This doesn’t always manifest in promiscuity. Since I don’t have a partner anymore, this manifests right now with teasing women. Which is very exciting for me.
The other day I dressed and went out with the express purpose of seducing [redacted]. I’ve been sensing some sexual tension in our interactions. Of course, it’s entirely possible that it’s all in my head. Either way, it’s fun. I think it was going well but I chickened out before anything could really happen. Since then I’ve been preoccupying myself with fantasies of what could have happened.
I’m not entirely sure what judgement to make of my own behavior, so I’ll withhold that until / unless something actually does happen.
She looks a lot like [redacted], a fact that I’m not sure is very relevant, but as a result I’ve also been revisiting the dynamic of our relationship. At the time, we were both extremely lonely. I’m still lonely, of course, but much more so then. I’ve only recently begun to accept the fact that unconditional love can [and should] only come with time and many shared experiences. The most exhilarating thing about our relationship was how quickly she seemed to feel unconditional love for me. I suppose I should have been wary of that, but of course I had no idea at all. Neither of us did. Both our families were loose and uninvolved.

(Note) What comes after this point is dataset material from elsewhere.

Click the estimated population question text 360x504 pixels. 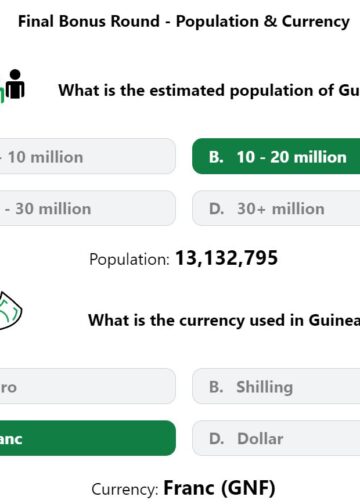point(209,90)
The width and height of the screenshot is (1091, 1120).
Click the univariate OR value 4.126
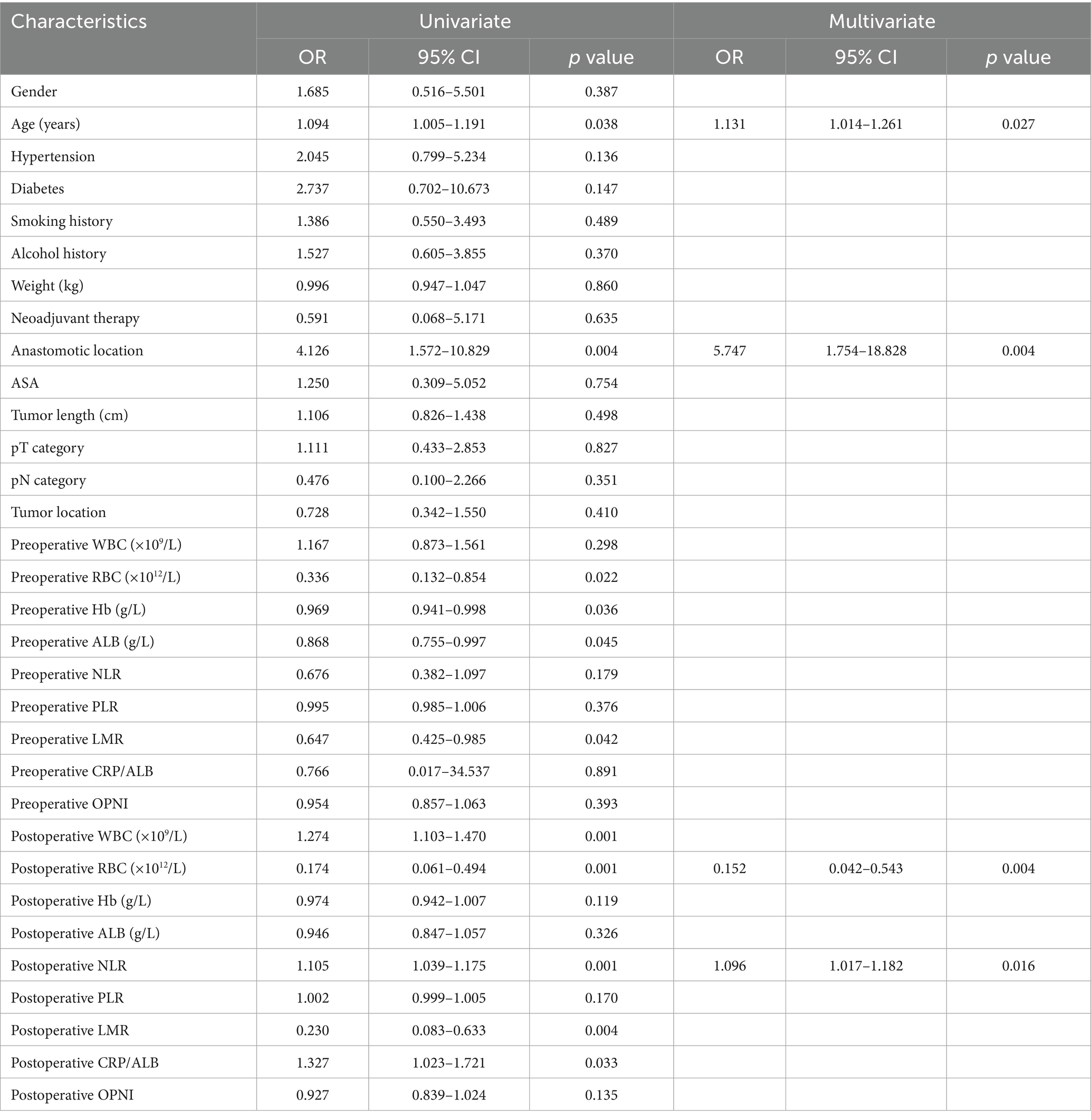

Two things come back to me most vividly these days:
1. The smell of her perfume. It was a sharp, distinctive scent that I still smell on other people wearing it sometimes. (Unlike most other perfumes, it carries in the air in such a way that you don’t need to be very close to the person to smell it – or maybe I just have a sensitivity to it.) She was wearing it the first time she kissed me. Smell is the one sense that directly triggers memories without having to pass through the other parts of the brain that process input, so it’s a recollection that’s so intense it can stop me in my tracks.
2. When I had an episode in front of her. I had spent the night, and in the morning I randomly began sobbing uncontrollably. I knew it wasn’t related to anything at all and that it would stop eventually, and I told her so. Even so, she stayed home that day and held me for hours while I cried. I had never felt so unlonely.